● **Problem statement**: Reproduce everything from the line containing "You are a computer-use agent. The" down to the line containing "(1238, 313)", swapping "Top Losers" for "Top Gainers" and keeping every other character as it stands.

START Data

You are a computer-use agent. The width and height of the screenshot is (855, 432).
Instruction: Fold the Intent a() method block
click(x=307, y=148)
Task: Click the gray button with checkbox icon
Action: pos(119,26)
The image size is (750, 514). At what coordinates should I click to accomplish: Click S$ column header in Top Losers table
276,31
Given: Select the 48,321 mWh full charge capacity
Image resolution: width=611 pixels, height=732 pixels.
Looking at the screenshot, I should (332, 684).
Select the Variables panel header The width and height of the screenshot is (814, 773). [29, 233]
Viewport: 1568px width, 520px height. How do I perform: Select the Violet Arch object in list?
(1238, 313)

END Data
START Data

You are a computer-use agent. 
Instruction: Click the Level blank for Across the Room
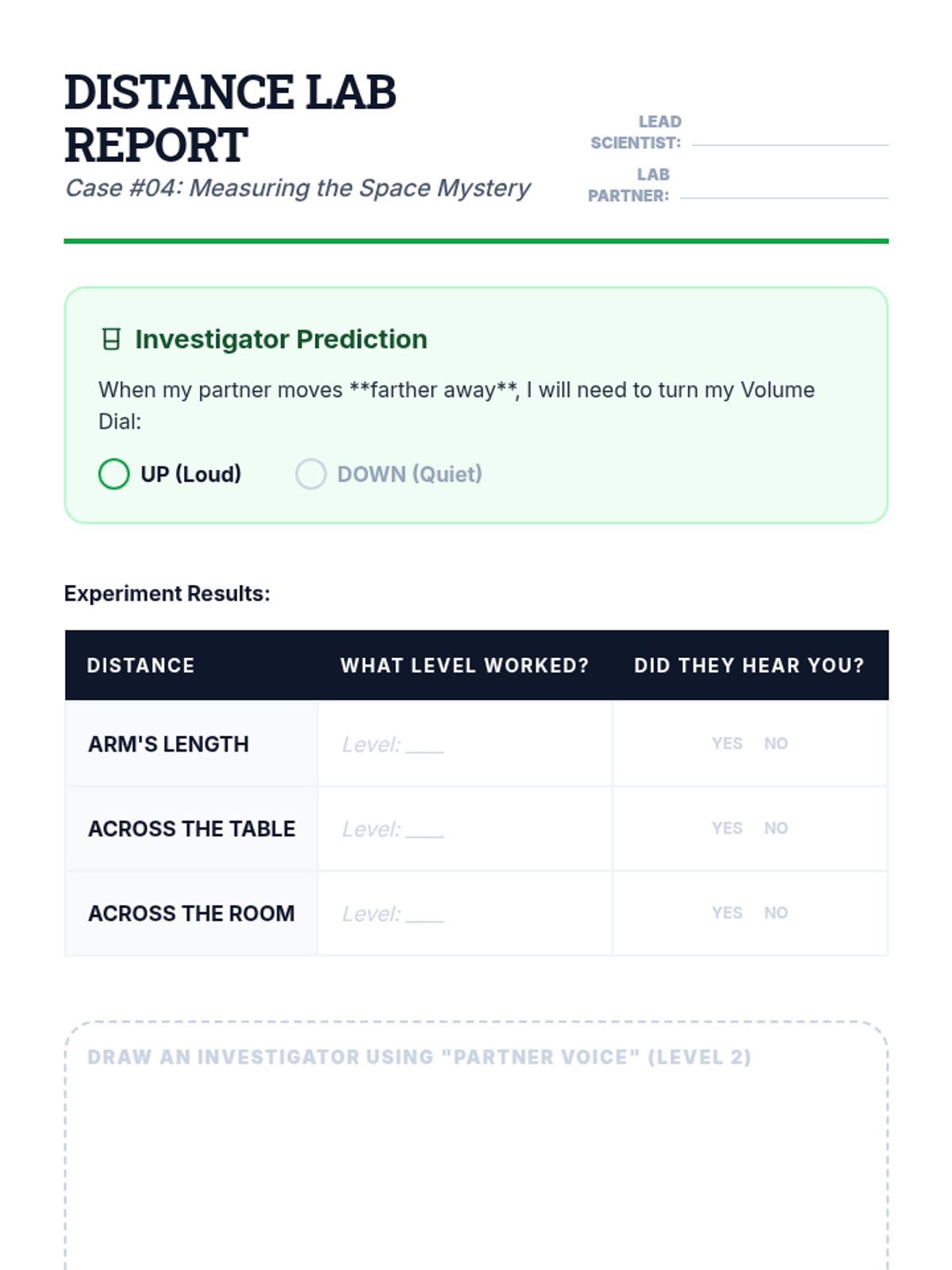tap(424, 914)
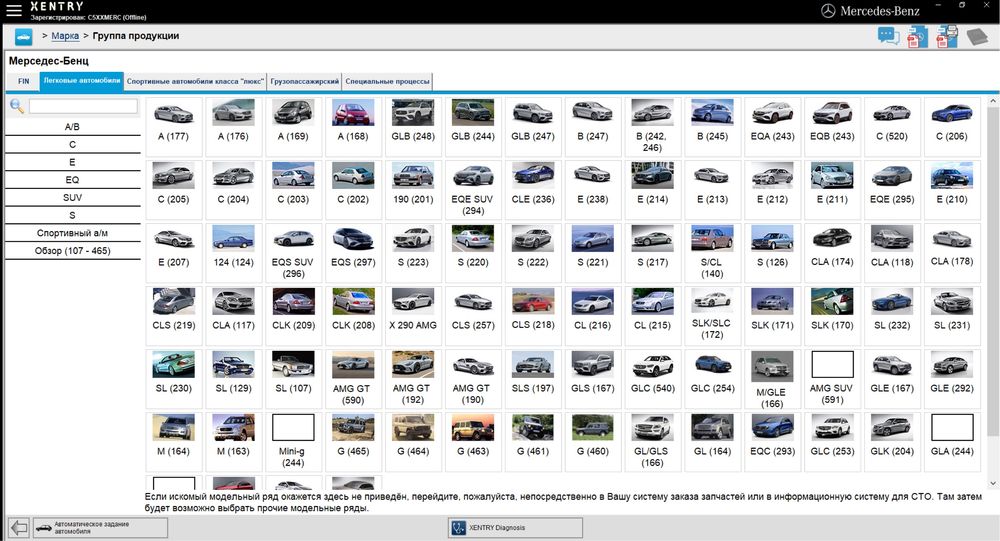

END Data
START Data

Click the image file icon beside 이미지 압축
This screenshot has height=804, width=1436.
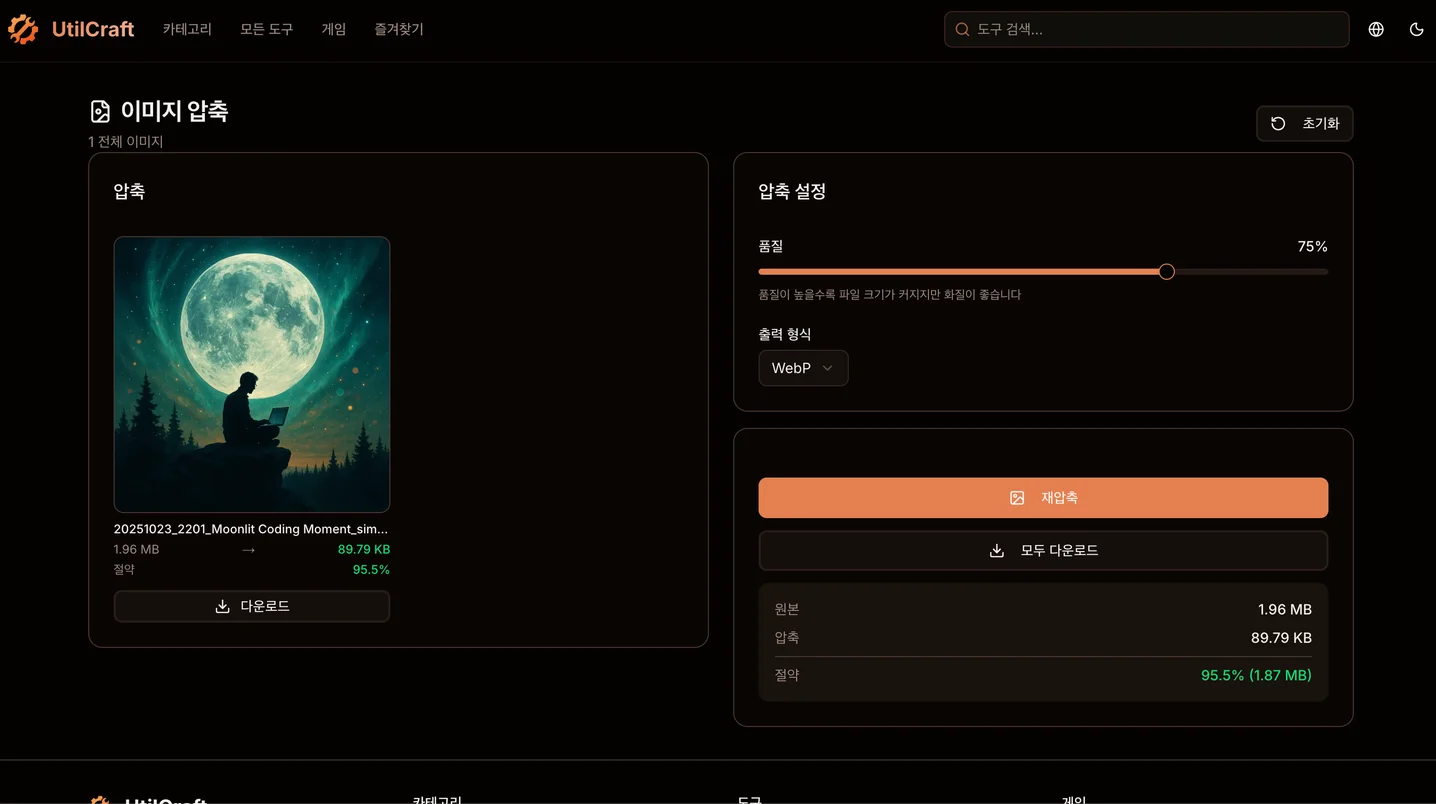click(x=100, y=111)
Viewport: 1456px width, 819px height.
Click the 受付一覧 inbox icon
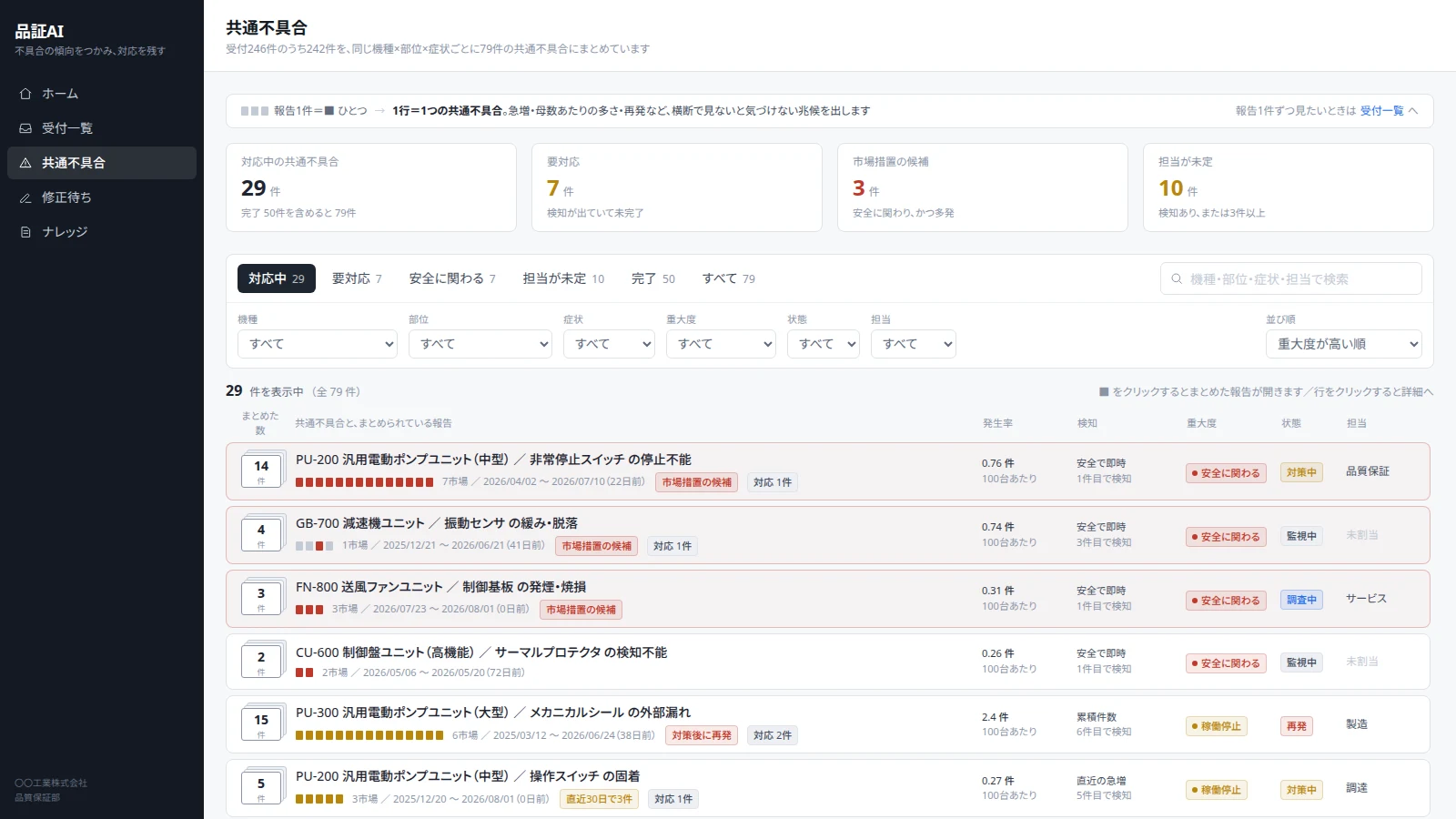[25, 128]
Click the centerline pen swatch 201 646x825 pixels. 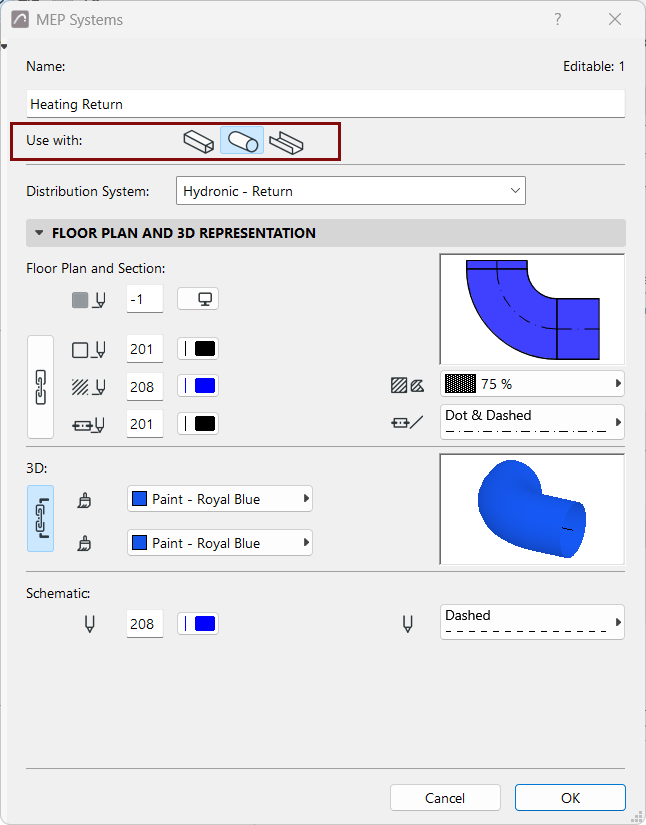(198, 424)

END Data

● **Solved exercise**:
You are a computer-use agent. The width and height of the screenshot is (855, 432).
Instruction: Fold the Intent a() method block
click(x=307, y=148)
Task: Click the gray button with checkbox icon
Action: pos(119,26)
The image size is (750, 514). At what coordinates should I click to accomplish: Click S$ column header in Top Gainers table
276,31
Given: Select the 48,321 mWh full charge capacity
Image resolution: width=611 pixels, height=732 pixels.
Looking at the screenshot, I should (332, 684).
Select the Variables panel header The width and height of the screenshot is (814, 773). [29, 233]
Viewport: 1568px width, 520px height. How do I perform: Select the Violet Arch object in list?
(1238, 313)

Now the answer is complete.